5 Most Common Cricket Injuries
What are the 5 most common cricket injuries?
- Rotator Cuff Injuries
- Hamstring Sprains
- Ankle Sprains
- Side Sprains
1. Rotator Cuff Injuries
Fielding, batting, and bowling all use the shoulder extensively and put them into overdrive. All players are at risk for rotator cuff injuries. The rotator cuff is a group of four muscles that stabilize the shoulder joint. Any repetitive movement can cause overloading of tissue. Any damage will make it bowling and batting very painful. Rotator cuff injuries can occur when any of the four muscles are torn or strained. Some symptoms include swelling, decreased range of motion, and pain. These injuries come in varying degrees so it is recommended the players seek help from a physiotherapist.
2. Hamstring Sprains
Hamstring strains may occur during cricket when any player takes a sudden sprint or quick single run. This can involve bowlers, fielders, and batters. The hamstrings are muscles that go down the back of the leg, and allow it to bend at the knee. If any of these muscles are overloaded, it can lead to a hamstring strain. All hamstring strains may range in their severity, from being a mild ache in the hamstring to major strains which make it difficult and painful to stand or walk. Lack of strength and poor conditioning can cause a hamstring strain. Remembering to perform warm-ups before playing can help reduce the occurrences of the strains occurring.
3. Ankle Sprains
Ankles can go through a lot of strain when playing cricket as the lower bodies are quickly moving, sprinting, and shifting into sudden movements. Ankle sprains refer to the damaged soft tissue or ligaments, which usually happens when the ankle twists. Wearing ankle braces can help prevent and reduce the sprain. Other forms of treatment include ice therapy, resting, compression, and elevation of the ankle. It is best if conditions get worse, the player seeks professional help before the sprain worsens.

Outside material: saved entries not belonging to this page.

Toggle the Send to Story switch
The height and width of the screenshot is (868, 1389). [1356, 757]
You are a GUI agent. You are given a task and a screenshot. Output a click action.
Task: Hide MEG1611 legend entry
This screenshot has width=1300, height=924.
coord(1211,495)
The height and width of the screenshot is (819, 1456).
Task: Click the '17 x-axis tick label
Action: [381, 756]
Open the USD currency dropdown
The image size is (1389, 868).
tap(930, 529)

Contusions are caused by a direct impact to the player’s muscle. With cricket, it usually involves being struck by the ball. Contusions can cause bruising or swelling and range in severity. Usually, the faster the speed of the ball, the increased severity of the contusion. If the injury is a soft tissue contusion, it can take a few days to a few weeks to heal. If they are bone contusions, it may take up to a few months. To speed up the recovery of contusions, players should follow the RICE protocol which includes resting, applying ice, compression, and elevating the area to reduce swelling.
5. Side Sprains
Side sprains occur when the side of the abdomen (obliques) are torn or strained. This is common with bowlers as their positions require bending to the side and placing repetitive strain on the lateral muscles. Some other causes are overuse, fatigue, direct trauma, or sudden movement. The sprain will range in severity and occurs on the opposite side of the bowling arm. The side sprain may cause sharp, sudden pain or cause a feeling of stiffness. Players should rest adequately and seek professional help for any treatment.